* [Problem set]
1. List every sentence in the passage on writing copy for cleaning companies that ends with a question mark, ignoring the data that follows it.
2. Reproduce the passage on writing copy for cleaning companies word for word between "Here’s a typical" and "sparkling clean home.", inclusive.
3. Write the next part of the passage on writing copy for cleaning companies, picking up right after its final sentence.

* [Text provided]
----
Sounds like ponderous work, doesn’t it? Nah, not at all. I actually have fun while writing this stuff. Read on to learn my secret. It’s deep stuff, I assure you.
Here’s a typical passage I’d write for a cleaning company:
There’s nothing worse than coming home after an exhausting day at work, only to discover you have a lot of tiring house cleaning waiting for you. Here at Horror Maids, we want to help you reclaim your leisure time by taking care of all that mopping and dusting for you. Reach out to us today and kick back while our cleaning superstars give you the gift of a sparkling clean home.
Here’s another one (sometimes they may appear in the same text together):
We’ll come right out and say it: cleaning is boring and tiring. Worse, it takes up the precious leisure time you could spend doing the things you love in the company of your friends and family. By outsourcing your cleaning to Horror Maids, you’ll not only be getting a pristine home, you’ll also have more time to focus on the things that truly matter.
Variations of these paragraphs appear in hundreds of texts I wrote for dozens of cleaning companies. Imagine what a normal person would think if they unknowingly visited these websites and saw the exact same stuff written over and over again with slightly different phrasing. It’d be sort of creepy, wouldn’t it? Maybe there’s a horror story idea in there. But I digress.
So how do I make writing the same stuff every day even remotely amusing? Simple. I come up with the most insane over-the-top praise for mundane things, and I look for the juiciest places to drop F bombs.
----
* [Dataset entries]
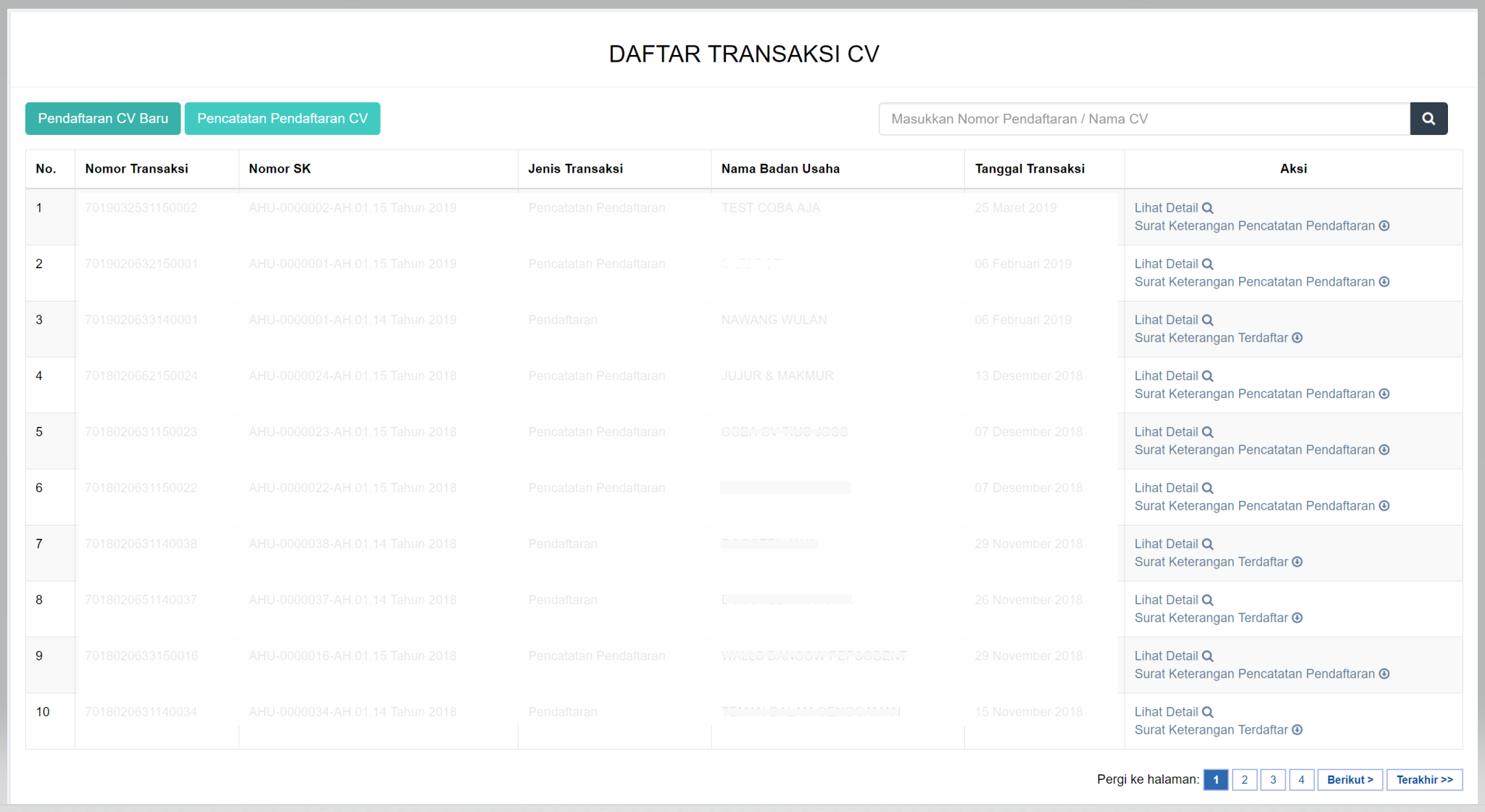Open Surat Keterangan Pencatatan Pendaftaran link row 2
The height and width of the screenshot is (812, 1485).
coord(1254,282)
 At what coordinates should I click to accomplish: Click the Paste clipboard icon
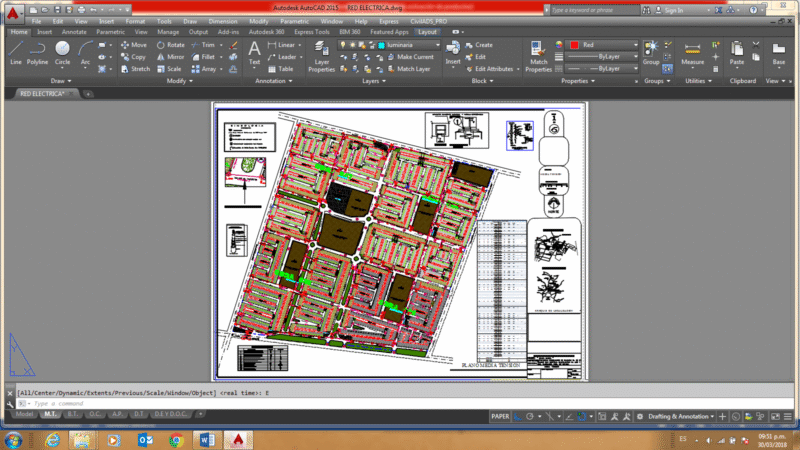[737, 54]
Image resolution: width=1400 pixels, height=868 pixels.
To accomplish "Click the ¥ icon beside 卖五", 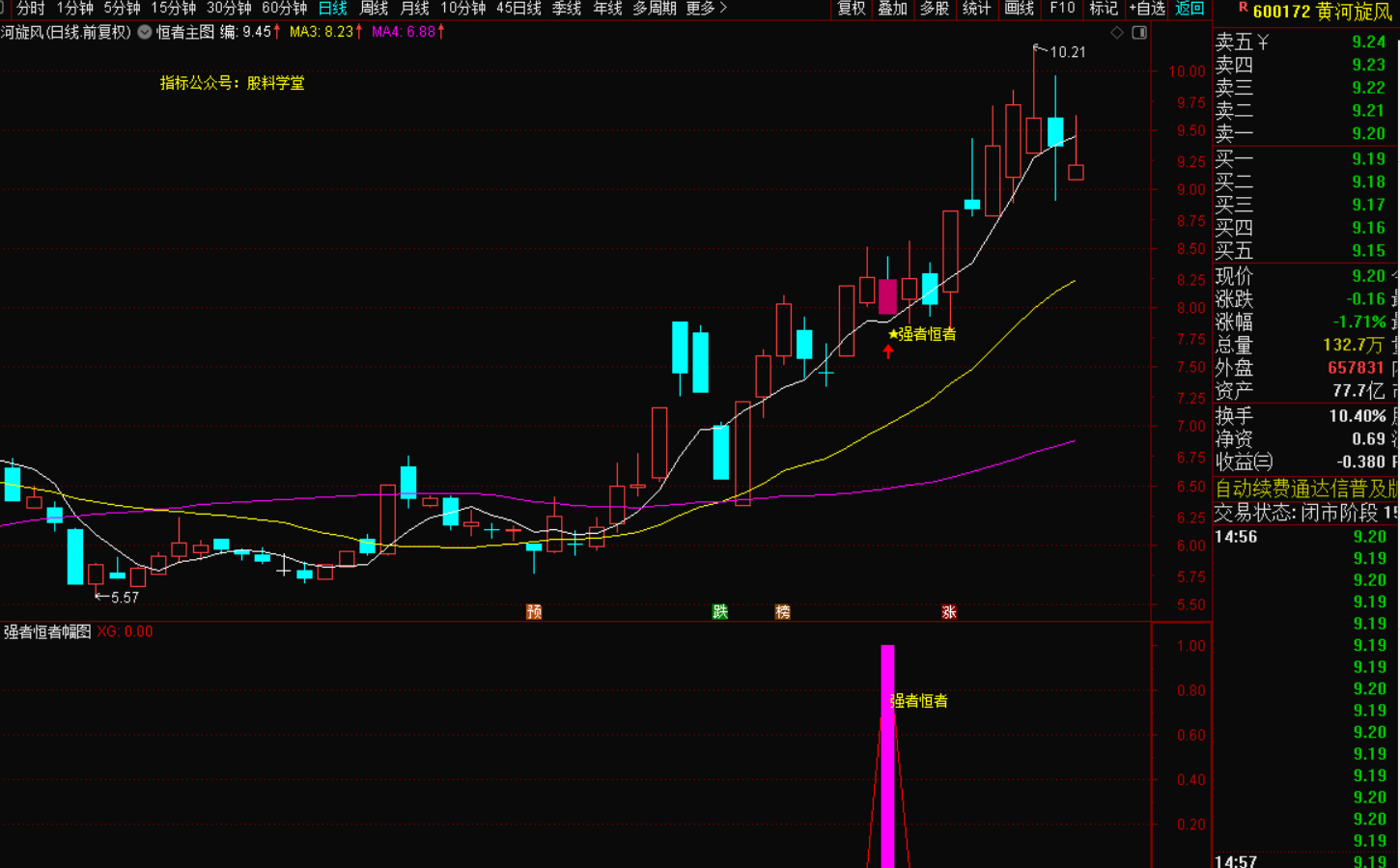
----
* [Solved problems]
1.
Sounds like ponderous work, doesn’t it?
It’d be sort of creepy, wouldn’t it?
So how do I make writing the same stuff every day even remotely amusing?

2.
Here’s a typical passage I’d write for a cleaning company:
There’s nothing worse than coming home after an exhausting day at work, only to discover you have a lot of tiring house cleaning waiting for you. Here at Horror Maids, we want to help you reclaim your leisure time by taking care of all that mopping and dusting for you. Reach out to us today and kick back while our cleaning superstars give you the gift of a sparkling clean home.

3.
So when I write this:
Reach out to us today and kick back while our cleaning superstars give you the gift of a sparkling clean home.
In my head it reads like this:
Reach out to us today and kick back while our cleaning demigods give you the miracle of a sparkling clean home.
Remember how, back in high school, the most idiotic stuff could crack you up during the final one or two classes because your mind was tired and your sense of humor has temporarily degenerated?
This is like that, except I’m all alone in my room, chuckling at my own bad jokes. The idea of using terms like godly, divine, Christlike, Oscar-winning, Arcadian, heavenly, luminous, angelic, miraculous, staggering, wondrous, magnificent, mind-blowing, etc., to describe cleaning ladies is a daily source of mirth for me. I love it.
But wait, it gets better. This:
We’ll come right out and say it: cleaning is boring and tiring. Worse, it takes up the time you could otherwise spend doing the things you love in the company of your friends and family.
Instantly becomes this in my mind:
Fuck cleaning. It takes up the precious leisure time you could otherwise spend drinking with your friends and family.
The thought of actually typing these sentences and submitting them to my bosses for review adds an extra layer of joy. Imagining the faces they’d make while reading, or the comments they’d leave, damn near makes me want to do it. Hell, I’m giggling as I write this.
As I said, deep stuff.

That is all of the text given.